Abstract:Meta-Black-Box Optimization (MetaBBO) streamlines the automation of optimization algorithm design through meta-learning. It typically employs a bi-level structure: the meta-level policy undergoes meta-training to reduce the manual effort required in developing algorithms for low-level optimization tasks. The original MetaBox (2023) provided the first open-source framework for reinforcement learning-based single-objective MetaBBO. However, its relatively narrow scope no longer keep pace with the swift advancement in this field.
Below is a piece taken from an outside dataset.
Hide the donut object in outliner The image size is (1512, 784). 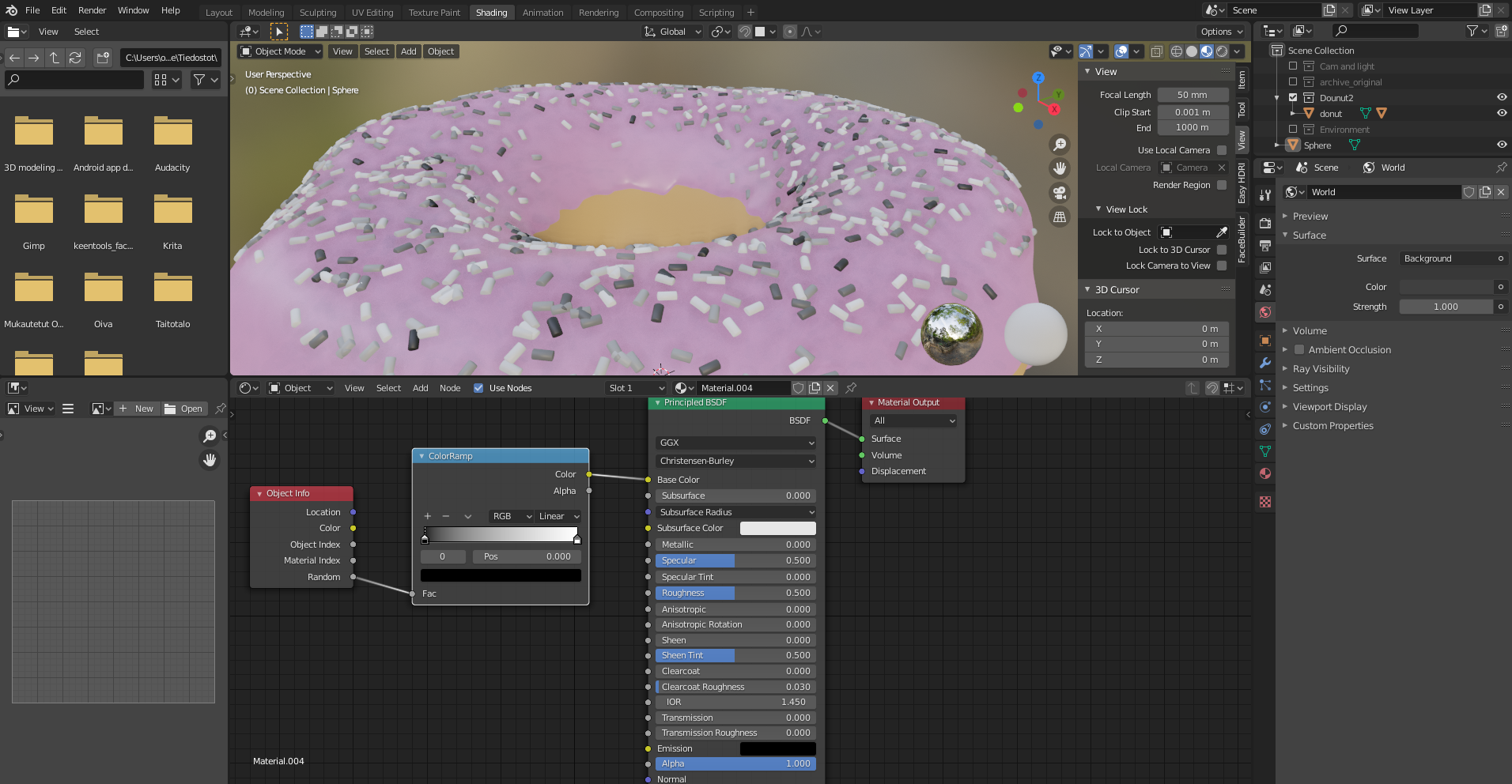[1501, 113]
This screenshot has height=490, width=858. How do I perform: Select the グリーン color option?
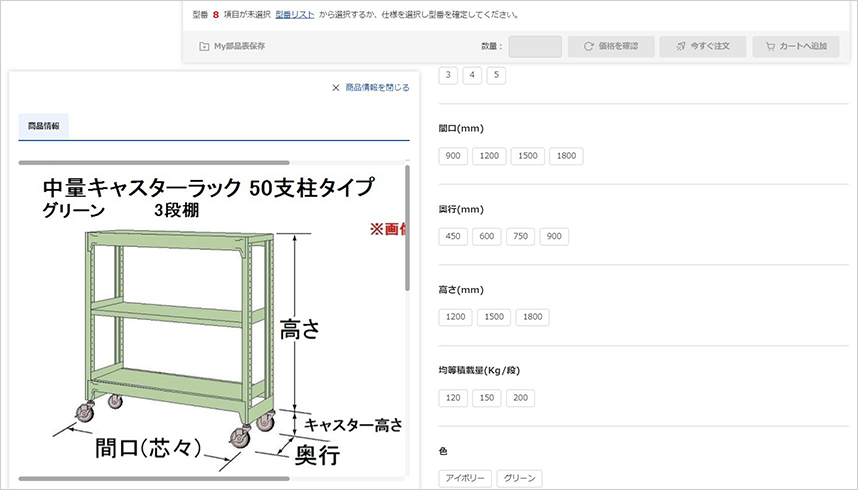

In this paper, we introduce MetaBox-v2 (https://github.com/MetaEvo/MetaBox) as a milestone upgrade with four novel features: 1) a unified architecture supporting RL, evolutionary, and gradient-based approaches, by which we reproduce 23 up-to-date baselines; 2) efficient parallelization schemes, which reduce the training/testing time by 10-40x; 3) a comprehensive benchmark suite of 18 synthetic/realistic tasks (1900+ instances) spanning single-objective, multi-objective, multi-model, and multi-task optimization scenarios; 4) plentiful and extensible interfaces for custom analysis/visualization and integrating to external optimization tools/benchmarks. To show the utility of MetaBox-v2, we carry out a systematic case study that evaluates the built-in baselines in terms of the optimization performance, generalization ability and learning efficiency. Valuable insights are concluded from thorough and detailed analysis for practitioners and those new to the field.